Chávez foi transferido para hospital 'secreto' em Cuba, diz emissora

Uma longa reportagem publicada pelo portal de notícias da rede Univisón, cadeia televisiva em espanhol que tem sede nos Estados Unidos, afirma que o presidente da Venezuela, Hugo Chávez, foi transferido da Unidade de Terapia Intensiva (UTI) onde estava internado desde o dia 11 de dezembro em Havana para um hospital "secreto" que opera "nos corredores construídos há décadas embaixo da Praça da Revolução", na capital cubana. Com o título “os segredos de Chávez em Havana”, a reportagem diz que “fontes que tiveram conhecimento da operação” informaram que o mandatário foi transferido para deter “os constantes vazamentos de informações” sobre sua saúde.

O hospital-bunker onde Chávez está agora, segundo a rede, estava reservado unicamente para situações de emergência envolvendo o líder cubano Fidel Castro. O portal da Univisón diz que os familiares do presidente continuam indo ao Centro de Pesquisa de Medicina e Cirurgia (Cimeq), hospital onde Chávez estava internado até a semana passada, para acobertar a possível transferência.

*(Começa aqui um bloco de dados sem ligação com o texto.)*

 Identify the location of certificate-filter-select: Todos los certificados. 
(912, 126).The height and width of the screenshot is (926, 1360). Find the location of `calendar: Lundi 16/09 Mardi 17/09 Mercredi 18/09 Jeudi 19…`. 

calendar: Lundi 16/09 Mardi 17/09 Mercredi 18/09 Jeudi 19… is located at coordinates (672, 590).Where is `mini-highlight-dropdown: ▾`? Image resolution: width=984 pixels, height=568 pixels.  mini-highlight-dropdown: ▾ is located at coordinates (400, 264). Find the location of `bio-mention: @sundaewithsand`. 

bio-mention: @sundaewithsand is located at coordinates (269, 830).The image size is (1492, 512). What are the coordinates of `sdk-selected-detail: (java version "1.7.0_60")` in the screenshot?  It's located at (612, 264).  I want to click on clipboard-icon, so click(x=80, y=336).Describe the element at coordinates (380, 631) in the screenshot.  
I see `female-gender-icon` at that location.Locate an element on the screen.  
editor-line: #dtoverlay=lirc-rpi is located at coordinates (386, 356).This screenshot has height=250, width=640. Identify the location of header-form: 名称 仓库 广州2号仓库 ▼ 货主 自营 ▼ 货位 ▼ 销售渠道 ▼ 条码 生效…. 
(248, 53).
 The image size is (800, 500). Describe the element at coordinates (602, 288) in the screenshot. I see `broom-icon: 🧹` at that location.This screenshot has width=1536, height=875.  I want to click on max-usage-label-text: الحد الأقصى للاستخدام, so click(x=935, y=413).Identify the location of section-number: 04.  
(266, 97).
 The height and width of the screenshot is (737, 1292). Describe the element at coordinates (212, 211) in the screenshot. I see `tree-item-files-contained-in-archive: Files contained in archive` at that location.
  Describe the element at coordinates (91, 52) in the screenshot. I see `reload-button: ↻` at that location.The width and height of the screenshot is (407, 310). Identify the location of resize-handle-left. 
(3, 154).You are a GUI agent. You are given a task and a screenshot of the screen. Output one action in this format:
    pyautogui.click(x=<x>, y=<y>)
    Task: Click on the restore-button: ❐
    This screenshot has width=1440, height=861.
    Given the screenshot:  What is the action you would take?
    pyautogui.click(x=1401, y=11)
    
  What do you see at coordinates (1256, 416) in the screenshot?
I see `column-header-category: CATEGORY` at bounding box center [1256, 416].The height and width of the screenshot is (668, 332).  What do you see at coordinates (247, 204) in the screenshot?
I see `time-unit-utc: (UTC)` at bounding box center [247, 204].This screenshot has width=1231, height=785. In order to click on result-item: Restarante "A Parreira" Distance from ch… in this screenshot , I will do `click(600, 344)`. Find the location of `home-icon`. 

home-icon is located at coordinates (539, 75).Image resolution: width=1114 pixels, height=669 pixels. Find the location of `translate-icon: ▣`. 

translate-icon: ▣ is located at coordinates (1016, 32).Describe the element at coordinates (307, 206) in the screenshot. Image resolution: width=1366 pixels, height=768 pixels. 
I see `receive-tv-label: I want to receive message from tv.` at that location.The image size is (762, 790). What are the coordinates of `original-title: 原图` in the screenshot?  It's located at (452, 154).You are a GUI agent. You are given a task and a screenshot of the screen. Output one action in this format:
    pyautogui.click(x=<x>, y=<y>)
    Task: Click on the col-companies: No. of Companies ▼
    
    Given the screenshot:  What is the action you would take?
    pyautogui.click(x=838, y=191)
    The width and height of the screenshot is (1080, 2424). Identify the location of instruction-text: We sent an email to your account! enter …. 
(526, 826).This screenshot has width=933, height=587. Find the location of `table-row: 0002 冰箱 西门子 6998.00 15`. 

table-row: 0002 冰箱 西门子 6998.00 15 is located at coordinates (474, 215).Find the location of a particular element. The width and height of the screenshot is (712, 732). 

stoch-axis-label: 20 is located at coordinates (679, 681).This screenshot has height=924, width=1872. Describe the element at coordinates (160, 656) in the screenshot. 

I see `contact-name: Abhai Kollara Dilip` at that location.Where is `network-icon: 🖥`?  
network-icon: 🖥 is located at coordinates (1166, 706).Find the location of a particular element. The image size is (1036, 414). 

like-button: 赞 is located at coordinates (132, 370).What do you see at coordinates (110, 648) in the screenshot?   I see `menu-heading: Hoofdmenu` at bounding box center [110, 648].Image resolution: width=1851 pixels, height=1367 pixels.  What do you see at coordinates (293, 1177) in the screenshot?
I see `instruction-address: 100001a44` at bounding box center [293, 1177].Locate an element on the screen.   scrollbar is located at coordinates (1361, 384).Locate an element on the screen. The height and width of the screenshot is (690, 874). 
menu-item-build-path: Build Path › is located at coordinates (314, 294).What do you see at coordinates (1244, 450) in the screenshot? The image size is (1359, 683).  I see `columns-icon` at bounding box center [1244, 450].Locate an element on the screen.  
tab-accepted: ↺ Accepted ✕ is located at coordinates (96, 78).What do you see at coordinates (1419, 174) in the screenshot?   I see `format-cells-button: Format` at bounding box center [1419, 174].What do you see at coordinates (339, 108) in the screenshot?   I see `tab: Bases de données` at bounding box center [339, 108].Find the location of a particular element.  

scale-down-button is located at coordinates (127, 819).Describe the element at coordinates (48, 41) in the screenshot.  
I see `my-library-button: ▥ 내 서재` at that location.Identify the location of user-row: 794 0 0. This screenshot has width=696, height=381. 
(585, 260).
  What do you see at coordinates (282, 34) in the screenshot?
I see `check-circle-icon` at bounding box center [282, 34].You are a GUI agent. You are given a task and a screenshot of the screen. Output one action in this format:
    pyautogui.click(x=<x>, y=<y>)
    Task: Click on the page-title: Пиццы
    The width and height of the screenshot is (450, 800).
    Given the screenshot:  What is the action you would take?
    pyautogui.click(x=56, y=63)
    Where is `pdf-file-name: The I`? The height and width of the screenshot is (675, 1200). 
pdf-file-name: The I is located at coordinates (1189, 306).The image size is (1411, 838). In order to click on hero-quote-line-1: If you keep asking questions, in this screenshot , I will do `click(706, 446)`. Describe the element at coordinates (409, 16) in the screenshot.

O estado de saúde do presidente "continua crítico", de acordo com a reportagem. Outra fonte não identificada afirmou que viu fotos de Chávez. O presidente teria perdido cerca de 22 quilos e estaria “tão magro que é impossível apresente uma foto dele aos meios de comunicação”. A mesma fonte afirmou que o líder venezuelano sofreu um infarto durante a "prolongada operação na qual foram extraídas partes do intestino e a próstata".

A mais recente declaração oficial sobre a saúde do líder foi dada pelo vice-presidente do país, Nicolás Maduro, em entrevista à Agência EFE na última sexta-feira. Ele afirmou que esteve com Chávez no dia 14 de janeiro e que via o presidente “muito tranquilo, muito sereno, muito consciente de todas as fases pelas quais passou no pós-operatório”.

Já o último boletim divulgado pelo governo da Venezuela dizia que o presidente estava se recuperando favoravelmente. “Ele se mantém cumprindo estritamente com o tratamento médico”, afirmava o documento assinado por Maduro no dia 13 de janeiro. No entanto, diante das especulações, o ministro de Comunicação da Venezuela, Ernesto Villegas, reiterou ontem que Chávez "está vivo e travando uma batalha" e assegurou que o governo seguirá informando sobre a saúde do chefe de Estado na medida em que surjam novidades.

Em suas últimas aparições, Maduro tem criticado a divulgação de notícias que ele chama de “mentirosas” sobre o estado de saúde do presidente por meios “de ultradireita”. O vice concentra suas críticas no jornal espanholABC e nos veículos do grupo Univisión. "Eles todos os dias estão em uma guerra suja contra nosso povo, é o que chamam de guerra psicológica (...) Respeitem o presidente Chávez, respeitem suas filhas", disse Maduro neste sábado durante uma atividade de rua transmitida pelo canal estatal VTV.

O presidente da Venezuela está hospitalizado em Havana há um mês e meio, se recuperando de uma delicada cirurgia contra um câncer, a quarta em um ano e meio. No poder desde 1999 e reeleito no pleito de outubro para um novo mandato de seis anos, Chávez não juramentou seu cargo no dia 10 de janeiro, como estipula a Constituição, por conta de seu estado de saúde, embora a Corte Suprema de Justiça (TSJ) tenha aprovado no dia 9 a postergação do ato e a continuidade do governo chavista. Com isso, o vice-presidente – que não foi eleito, pois, na Venezuela o cargo é por indicação, assim como os ministros – está à frente do Palácio de Miraflores.